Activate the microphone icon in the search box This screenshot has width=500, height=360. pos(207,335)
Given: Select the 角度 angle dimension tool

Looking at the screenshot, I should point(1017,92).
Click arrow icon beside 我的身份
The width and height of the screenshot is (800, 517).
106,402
.....
**What to produce:**
All entries shown above should be duplicated without a single difference.

**Solved exercise:**
Activate the microphone icon in the search box This screenshot has width=500, height=360. pos(207,335)
Given: Select the 角度 angle dimension tool

Looking at the screenshot, I should point(1017,92).
Click arrow icon beside 我的身份
The width and height of the screenshot is (800, 517).
106,402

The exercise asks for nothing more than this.